Oxygen and carbon patterns lock the seasonality in place, and the paired strontium and lead profiles separate local feeding from earlier life signals stored in the skeleton.
The lead peaks likely reflect stress related to calving and lactation, when stored lead can re enter the bloodstream and end up in enamel forming at that time.
That insight helps researchers avoid misreading lead as a simple pointer for geography.
Stonehenge used two main stone types, bluestones and sarsens, and the sarsens average about 25 tons. Moving any of those stones would have taken teams, timetables, and steady supplies.
Likely transport routes spanned roughly 156 miles from west Wales to Wiltshire, a serious haul by any measure. People would have needed food, shelter, rest points, and a plan for changing crews and animals along the way.
Teeth form in layers that do not change after mineralization. That is why enamel is a stable archive, and why this single molar can hold a line by line record of the animal’s water sources, diet, and geology for a fixed slice of time.
Each isotope system answers a different question. Oxygen points to season, carbon tracks plants and grazing environments, strontium tags the bedrock that fed the vegetation, and lead has the added wrinkle of storage and release from bone.
The winter strontium values are too radiogenic for most of southern England, then the ratios shift downward into summer.
That pattern looks like either a seasonal move across geological zones or a change from stored woodland feed to fresh pasture.
Lead does not smoothly follow that curve, and that mismatch is the clue. It pushes researchers to weigh physiology as well as geology, a critical step when using multiple isotopes to discuss mobility.
Combining isotope systems increases confidence, but it also raises new questions about timing. Strontium in enamel mostly reflects diet during mineralization, while lead may include a recycled signal from bone.
This study shows why internal body stores must be considered. Without that caution, a lead peak could be misread as a move on the map rather than a life event.
The cow tooth does not prove that teams of cattle dragged every stone across Britain.
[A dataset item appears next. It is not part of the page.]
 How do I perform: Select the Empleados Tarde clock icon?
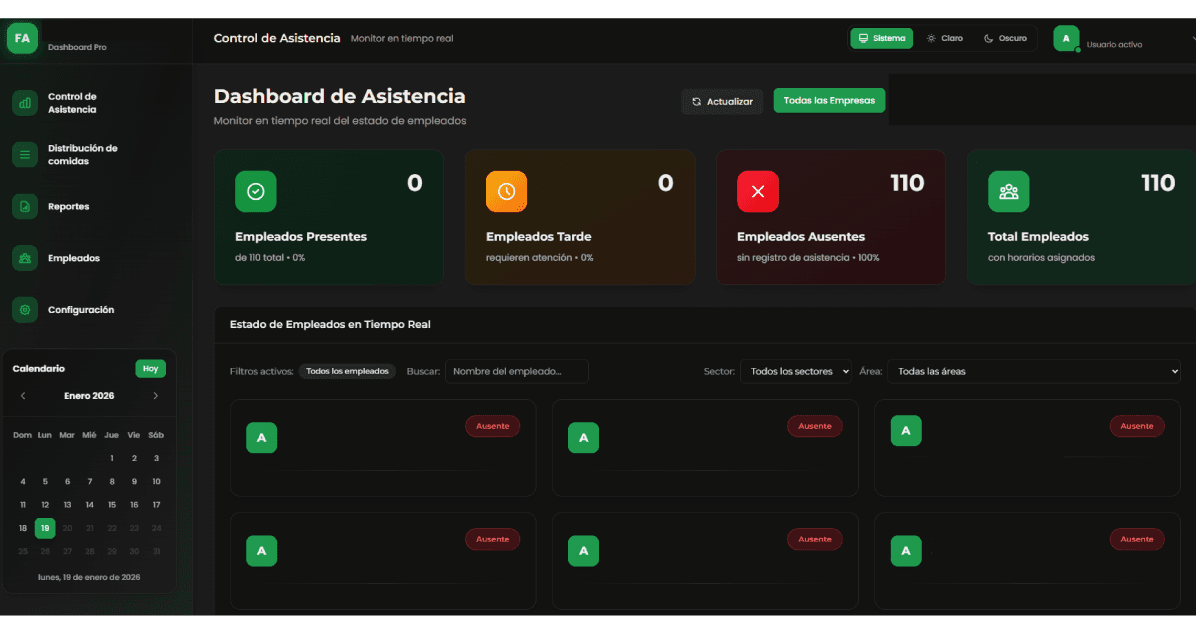[507, 191]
It does show that animals linked to the project, or their remains, came from the same broader regions as the stones and that people were managing animals across seasons and terrains.
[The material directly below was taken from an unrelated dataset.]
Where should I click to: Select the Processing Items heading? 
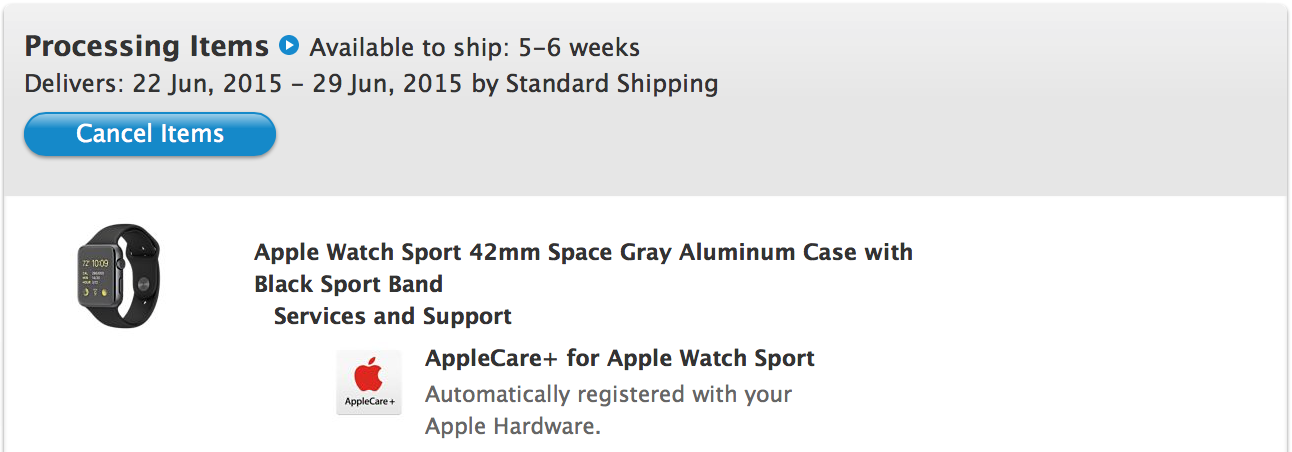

It also shows how much can be learned from curated finds collected a century ago. The sample was small, the evidence is precise, and the inferences are testable with more teeth and more sites.
Archaeology often leans on grand narratives, but here a single animal provides a grounded slice of real life.
That window, winter into summer in an animal’s second year, brings logistics, land use, and human decisions into focus without guesswork.
The approach can be applied to other monuments and routes. With bigger sample sizes, we can separate foddering from migration and see how work animals supported major building efforts.
The study is published in the Journal of Archaeological Science.